Suka cita Nani Wartabone menikmati kemerdekaan dari bangsa asing tidak berlangsung lama. Sekutu sebagai pemenang Perang Dunia 2, mencoba masuk ke negara-negara bekas pendudukan Jepang. Dia kembali bertemu musuh lamanya yaitu Belanda yang memboncengi Sekutu.

Saat masuk kembali ke wilayah Gorontalo, Belanda langsung menargetkan untuk menangkapnya yang bisa menjadi penghalang terbesar mereka, serta membalas dendam atas aksinya pada tahun 1942.

Belanda melancarkan aksi tipu muslihat dengan berpura-pura mengajak Wartabone untuk berunding.

Perundingan tipu muslihat ini berlangsung di kapal perang Sekutu pada tanggal 30 November 1945. Belanda akhirnya berhasil menawan Nani Wartabone, dan langsung membawanya ke Manado untuk menjalani persidangan.

Pengadilan Militer Belanda menjatuhkan hukuman penjara 15 tahun atas tuduhan melawan pemerintah Belanda pada tanggal 23 Januari 1942 kepada Wartabone.
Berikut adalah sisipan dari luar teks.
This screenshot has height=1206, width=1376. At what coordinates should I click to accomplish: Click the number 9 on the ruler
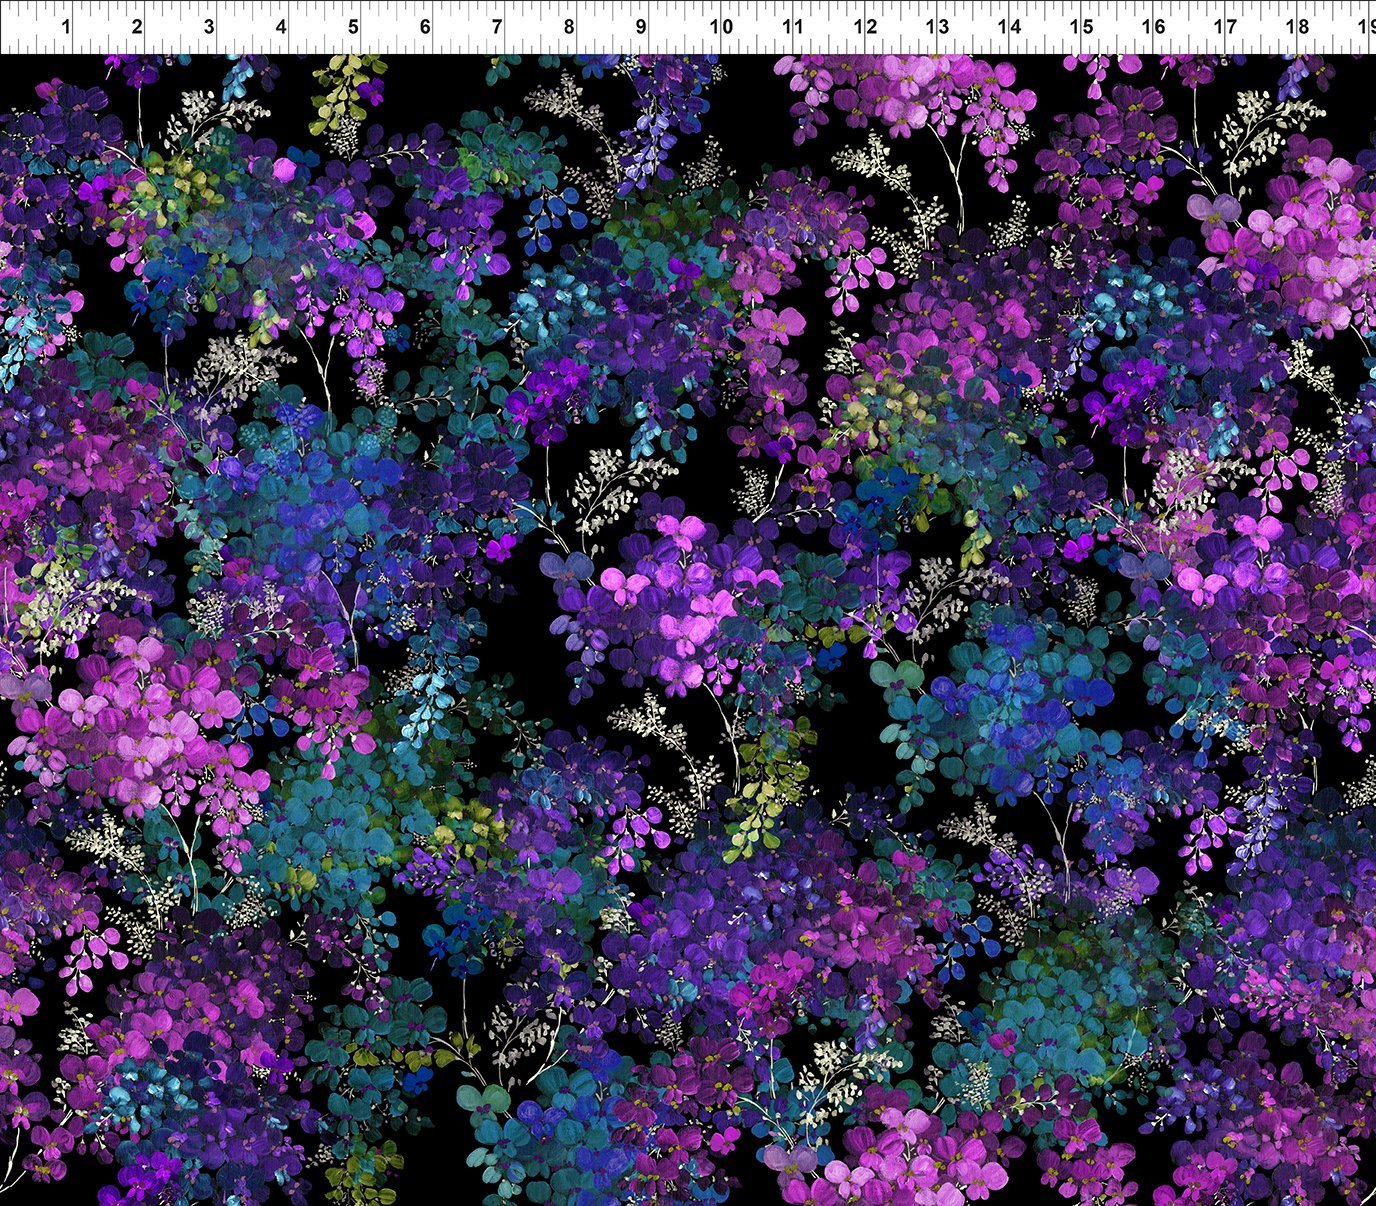(641, 27)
Belanda memenjarakannya di Manado hingga terjadinya satu peristiwa heroik di Manado dan sekitarnya, yaitu Peristiwa Merah Putih pada tanggal 14 Februari 1946.

Saat Peristiwa Merah Putih di Manado, dia berhasil bebas berkat bantuan para pejuang dari Sulawesi Utara. Ia kemudian turut serta dalam perjuangan melawan pasukan Belanda di Sulawesi Utara.
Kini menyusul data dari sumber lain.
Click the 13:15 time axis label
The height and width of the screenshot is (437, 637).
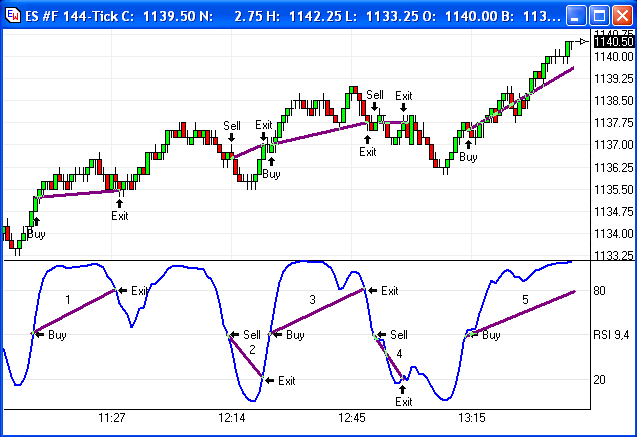pos(471,416)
Namun kekuatan Belanda saat itu terlalu kuat karena mendapatkan bantuan dari pasukan NICA Sekutu. Beberapa pejuang termasuk Nani Wartabone tertangkap dan kemudian menjadi tahanan Belanda.

Merasa keadaan di Manado belum kondusif, Belanda kemudian memindahkan Nani Wartabone ke Morotai, dan selanjutnya memindahkannya ke Cipinang Jakarta pada bulan Desember 1946.

Dia akhirnya mendapat kebebasan pada tanggal 23 Januari 1949, saat setelah Belanda mengakui kedaulatan Indonesia.

Sekembalinya ke Gorontalo, pada periode 1950-1953, Nani Wartabone mendapat kepercayaan sebagai Kepala Pemerintahan di Gorontalo, Pejabat Kepala Daerah Sulawesi Utara, dan anggota DPRD Sulawesi Utara.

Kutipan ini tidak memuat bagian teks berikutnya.